*Given passage*
════
We planned the menu by wandering around the farmers market and picking up some local delights: blueberries, peaches, mangoes and apricots. Then we flipped through our favourite books and discussed current sources of online inspiration. In the end we landed on a menu of four special treats.
1. Apricot Macaroons
We had all seen the preview of Matthew Kenney's upcoming release Everyday Raw Desserts with three versions of the beautiful French confection: macaroons. Who hasn't walked past a bakery window in awe of these brightly coloured favours? We decided to work with the raspberry recipe to create an apricot variation.Toronto's Raw Trio's Apricot Macaroons (to make 12)
Ingredients
Cookie:
1 cup cashew flour
1 cup cashew flour
1 cup coconut flour
1/3 cup lucuma powder
2 TB apricot puree (about 3 apricots and a TB of water blended)
════
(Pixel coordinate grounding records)
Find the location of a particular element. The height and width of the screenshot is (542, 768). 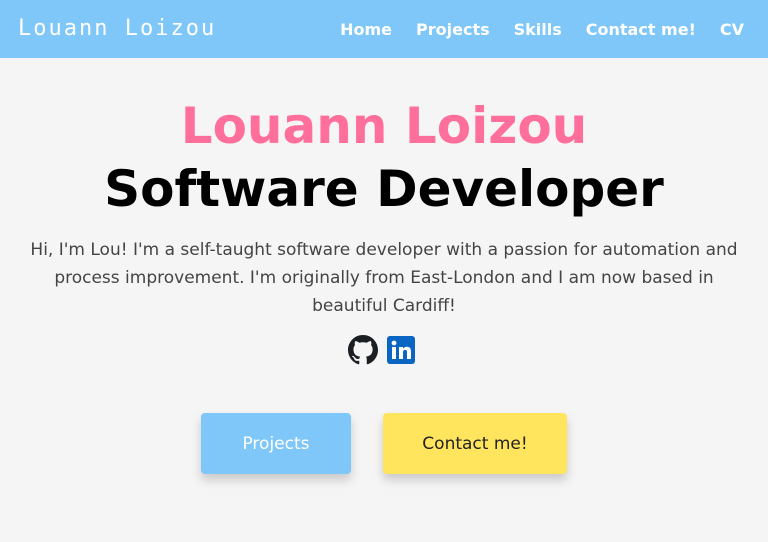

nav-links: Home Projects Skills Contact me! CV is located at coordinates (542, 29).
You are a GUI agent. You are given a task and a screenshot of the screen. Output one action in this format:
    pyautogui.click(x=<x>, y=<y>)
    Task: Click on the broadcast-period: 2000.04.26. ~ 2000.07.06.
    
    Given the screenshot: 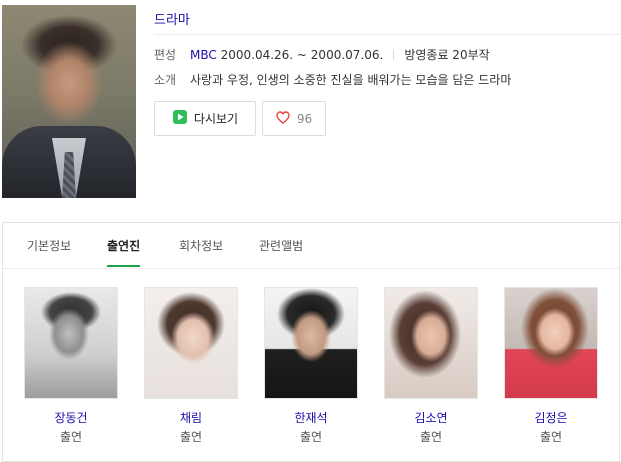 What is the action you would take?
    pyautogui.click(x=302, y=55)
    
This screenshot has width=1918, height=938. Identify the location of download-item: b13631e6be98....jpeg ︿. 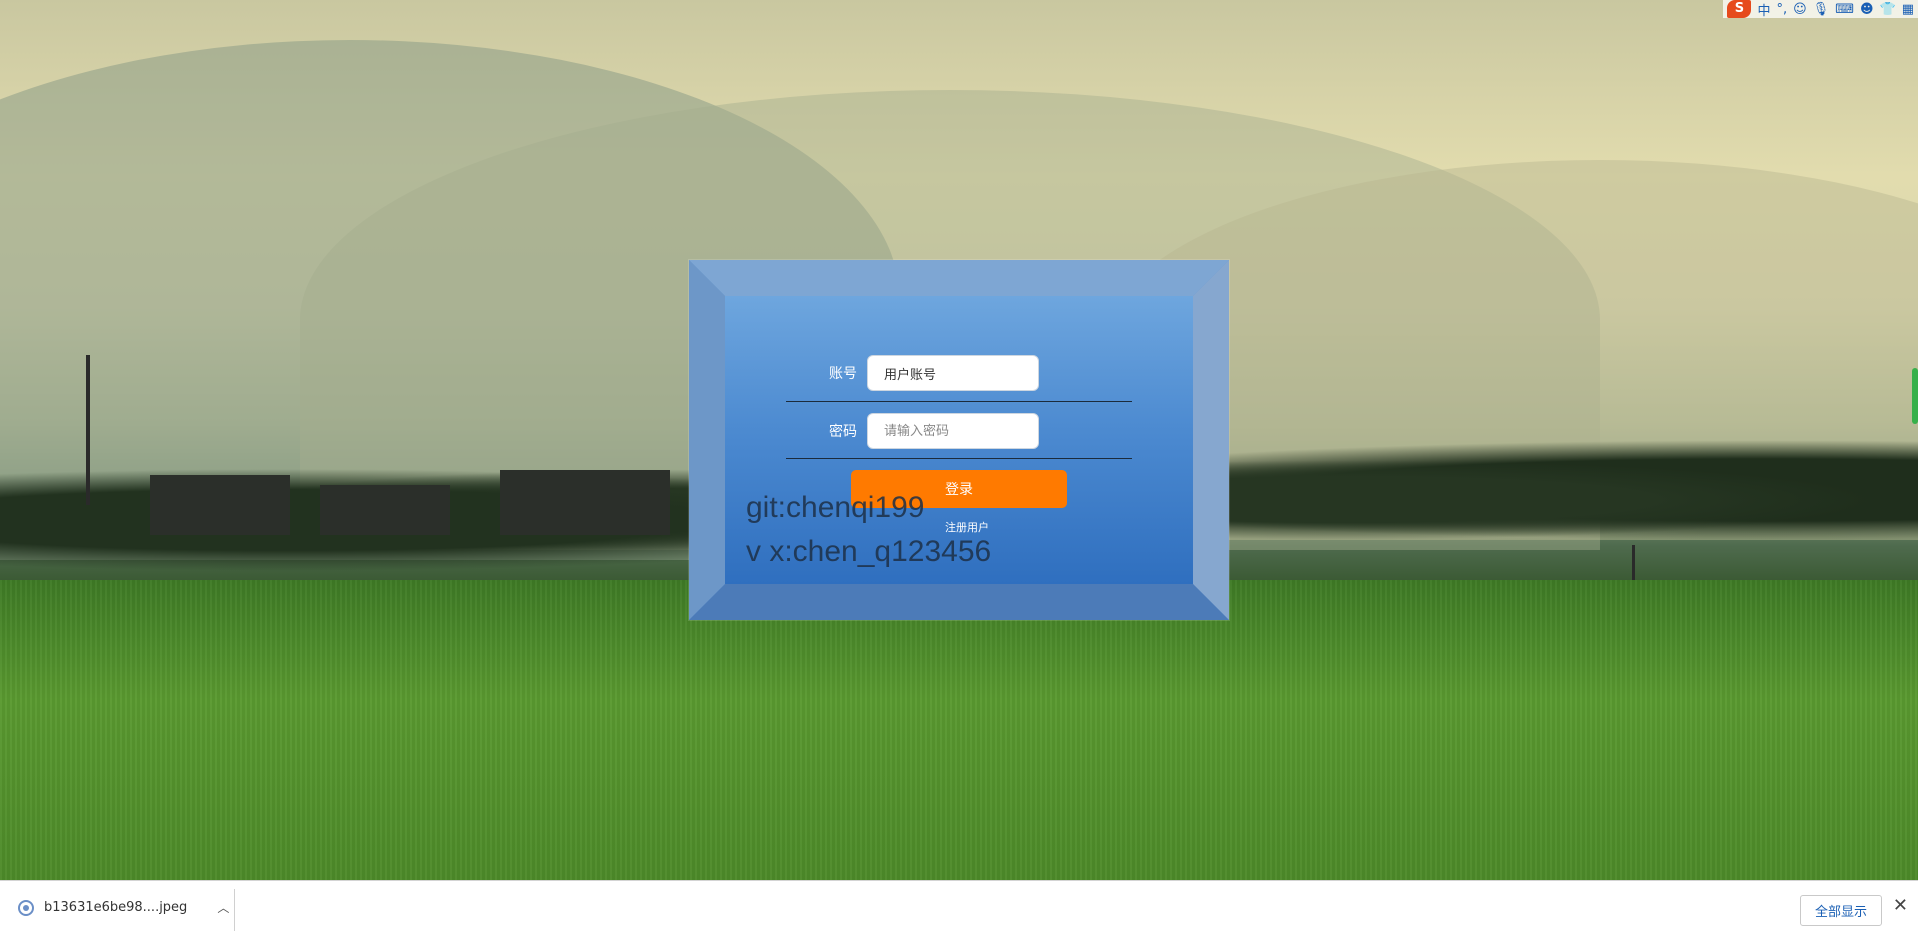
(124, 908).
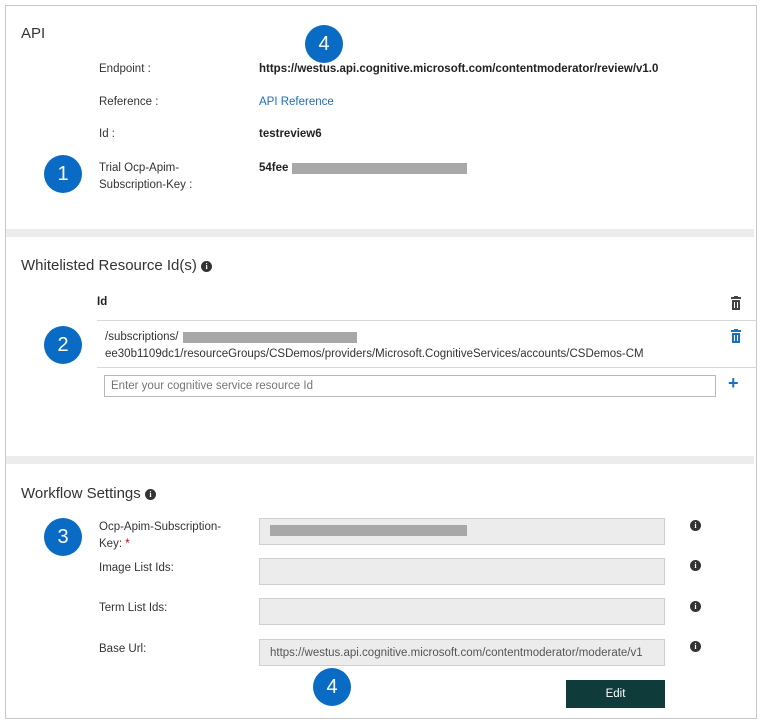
════
*Instruction A*
Copy the dessert menu passage from "1. Apricot Macaroons" up to and including "of water blended)".
*Instruction B*
Carry on writing the dessert menu passage from the point at which it stops.
The records are separate material, unrelated to the dessert menu passage.

*Reply A*
1. Apricot Macaroons
We had all seen the preview of Matthew Kenney's upcoming release Everyday Raw Desserts with three versions of the beautiful French confection: macaroons. Who hasn't walked past a bakery window in awe of these brightly coloured favours? We decided to work with the raspberry recipe to create an apricot variation.Toronto's Raw Trio's Apricot Macaroons (to make 12)
Ingredients
Cookie:
1 cup cashew flour
1 cup cashew flour
1 cup coconut flour
1/3 cup lucuma powder
2 TB apricot puree (about 3 apricots and a TB of water blended)

*Reply B*
1 TB carrot juice (optional)*
1/2 tsp vanilla bean powder
pinch of salt
Filling:
1/2 cup dates
1/2 cup of pitted apricots
1 tsp lemon juice
1/2 cup coconut oil, melted
1/2 tsp vanilla bean powder
pinch of salt
Directions
Cookies:
In a large bowl, combine the dry ingredients then stir in the liquid. You want a light dough consistency that holds together enough to form into balls. Use a small ice cream scoop or 2 TB measure to portion out each cookie onto a Teflex-lined dehydrator tray. Create small circular mounds flattened slightly with your palm. Dehydrate the macaroons at 110 degrees for 4-6 hours. The outside should be crispy but the inside should remain chewy.
*We added this in an attempt to brighten the orange colour. It wasn't very affective.
Filling:
Blend all the ingredients together in a high-powered blender until smooth.
Assembly:
Allow the cookies to cool before trying to add the filling. A piping bag will really help to portion out the filling on each cookie. We used a plastic bag with one corner cut off. Top half of the cookies with the filling and then gently pres the other half on top to create the perfect French macaroon.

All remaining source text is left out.